Vultr DocsLatest Content

Construct K Palindrome Strings

Updated on 19 May, 2025
Construct K Palindrome Strings header image

Problem Statement

Given a string s and an integer k, you are tasked with determining whether it is possible to use all characters of the string s to form exactly k non-empty palindromes. A palindrome is a sequence of characters which reads the same backward as forward. The result is to output true if such a construction is possible, otherwise output false.

Examples

Example 1

Input:

s = "annabelle", k = 2

Output:

true

Explanation:

You can construct two palindromes using all characters in s.
Some possible constructions "anna" + "elble", "anbna" + "elle", "anellena" + "b"

Example 2

Input:

s = "leetcode", k = 3

Output:

false

Explanation:

It is impossible to construct 3 palindromes using all the characters of s.

Example 3

Input:

s = "true", k = 4

Output:

true

Explanation:

The only possible solution is to put each character in a separate string.

Constraints

  • 1 <= s.length <= 105
  • s consists of lowercase English letters.
  • 1 <= k <= 105

Approach and Intuition

Step-by-Step Analysis

  1. Determine Character Frequency:

    • First, count the frequency of each character in the string s. This helps to understand how many times each character appears, which is crucial because in palindromes, most characters need to appear an even number of times (except possibly one character which can appear an odd number of times if the length of the palindrome is odd).

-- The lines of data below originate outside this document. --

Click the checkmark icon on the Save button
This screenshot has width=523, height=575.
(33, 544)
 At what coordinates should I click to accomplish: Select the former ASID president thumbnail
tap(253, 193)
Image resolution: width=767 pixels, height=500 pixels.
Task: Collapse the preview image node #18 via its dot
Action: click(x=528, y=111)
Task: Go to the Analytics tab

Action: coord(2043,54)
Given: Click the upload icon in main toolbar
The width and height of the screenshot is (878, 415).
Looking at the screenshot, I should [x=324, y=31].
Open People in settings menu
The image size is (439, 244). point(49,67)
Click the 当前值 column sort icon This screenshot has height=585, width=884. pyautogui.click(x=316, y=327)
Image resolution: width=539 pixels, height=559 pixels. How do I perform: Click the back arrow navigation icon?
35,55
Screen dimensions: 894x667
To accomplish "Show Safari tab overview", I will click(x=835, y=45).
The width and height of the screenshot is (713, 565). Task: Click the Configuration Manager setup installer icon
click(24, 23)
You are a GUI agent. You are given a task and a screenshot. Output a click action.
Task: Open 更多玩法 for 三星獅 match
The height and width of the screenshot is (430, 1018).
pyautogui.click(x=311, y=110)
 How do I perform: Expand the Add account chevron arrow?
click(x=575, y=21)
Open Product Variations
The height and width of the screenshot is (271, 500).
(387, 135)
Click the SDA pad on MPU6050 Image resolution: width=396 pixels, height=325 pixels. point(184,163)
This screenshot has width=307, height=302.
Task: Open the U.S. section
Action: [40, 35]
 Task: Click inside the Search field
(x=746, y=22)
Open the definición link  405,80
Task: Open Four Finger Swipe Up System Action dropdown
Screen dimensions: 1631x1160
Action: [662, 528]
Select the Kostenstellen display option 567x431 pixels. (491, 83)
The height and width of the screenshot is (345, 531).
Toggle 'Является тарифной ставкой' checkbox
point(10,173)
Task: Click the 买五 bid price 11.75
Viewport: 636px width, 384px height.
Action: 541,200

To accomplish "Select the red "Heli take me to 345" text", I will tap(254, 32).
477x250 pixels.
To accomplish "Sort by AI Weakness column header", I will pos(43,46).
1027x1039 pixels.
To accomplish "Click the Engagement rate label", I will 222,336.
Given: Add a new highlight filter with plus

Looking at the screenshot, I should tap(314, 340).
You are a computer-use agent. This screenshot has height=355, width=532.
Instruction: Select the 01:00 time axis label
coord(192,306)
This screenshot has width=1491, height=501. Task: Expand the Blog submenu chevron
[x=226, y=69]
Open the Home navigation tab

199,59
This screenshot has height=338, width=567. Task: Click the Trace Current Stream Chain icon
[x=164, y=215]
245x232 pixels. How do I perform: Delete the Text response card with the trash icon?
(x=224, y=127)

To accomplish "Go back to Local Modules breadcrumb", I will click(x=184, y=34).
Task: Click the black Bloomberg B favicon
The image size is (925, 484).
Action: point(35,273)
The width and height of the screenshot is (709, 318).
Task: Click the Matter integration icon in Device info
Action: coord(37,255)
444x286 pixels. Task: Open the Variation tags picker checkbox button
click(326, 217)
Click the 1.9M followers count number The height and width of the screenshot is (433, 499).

  2. Check Number of Odd Frequency Characters:

    • Palindromes can have at most one character with an odd count. Calculate the number of characters in s that have an odd frequency. This number will indicate the minimum number of separate palindromes we might need if each odd-frequency character is placed in a different palindrome.

  3. Evaluate k relative to Found Limits:

    • Based on the count of odd frequency characters (let's say odd_count), consider:
      • If k < odd_count: It's impossible to satisfy the palindrome condition with k palindromes as there aren't enough palindromes to allocate the odd characters individually.
      • If k > s.length: It implies trying to stretch fewer characters over more slots that each need at least one character. Hence, it can't be done.
      • If odd_count <= k <= s.length: In this case, there are enough palindromes to place the odd-frequency characters, and there are adequate characters to populate k non-empty strings.

Example Analysis

For a better understanding, consider the provided examples:

  • Example 1: "annabelle", k=2

    • Character counts- {'a': 2, 'n': 2, 'e': 2, 'l': 2, 'b': 1} - 'b' is the only character with odd frequency.
    • Since k=2 and there is only 1 odd frequency, it's possible to create 2 palindromes, one could contain the odd 'b'.

  • Example 2: "leetcode", k=3

    • Character counts- {'l': 1, 'e': 3, 't': 1, 'c': 1, 'o': 1, 'd': 1}
    • There are 5 characters with odd frequencies (more than k). It's impossible to arrange them into 3 palindromes while using up all characters.

  • Example 3: "true", k=4

    • Every character appears once. Odd count equals the number of characters equals k.
    • Each character forms a non-empty palindrome string. Hence, it's perfectly possible.

From this pattern, it's evident that the feasibility of forming k palindromes hinges significantly on the comparison between the count of characters with odd frequencies and k. This analysis, while direct, utilizes character count intricacies to deduce the feasibility quickly without constructing the palindromes.

Solutions

  • C++
  • Java
  • Python
cpp 
class Solution {
public:
    bool canMakePalindrome(string str, int maxPalindromes) {
        if (str.length() < maxPalindromes) return false;
        if (str.length() == maxPalindromes) return true;
        
        int frequencyMask = 0;
        
        for (char c : str) {
            frequencyMask ^= 1 << (c - 'a');
        }
        
        int oddCharacterCount = __builtin_popcount(frequencyMask);
        
        return oddCharacterCount <= maxPalindromes;
    }
};

The provided C++ solution defines a method to determine whether it's possible to form up to maxPalindromes palindrome strings from the given string str. Below is a tailored summary of the process the code follows:

  • The code first checks if the length of the string str is less than maxPalindromes. If true, it's not possible to make the required number of palindromes, hence it returns false.
  • Next, it checks if the length of str is exactly equal to maxPalindromes. Each character could potentially be its own palindrome, so it returns true.
  • It initializes an integer frequencyMask to track the frequency of characters by leveraging bit manipulation. For each character in str, it toggles the corresponding bit in the frequencyMask.
  • The function __builtin_popcount is used to calculate the number of bits set to 1 in the frequencyMask, which represents the count of characters that have an odd frequency.
  • Finally, the function checks if the number of characters with odd frequencies (oddCharacterCount) is less than or equal to the allowed number of palindrome strings (maxPalindromes). If the condition holds, it returns true; otherwise, false.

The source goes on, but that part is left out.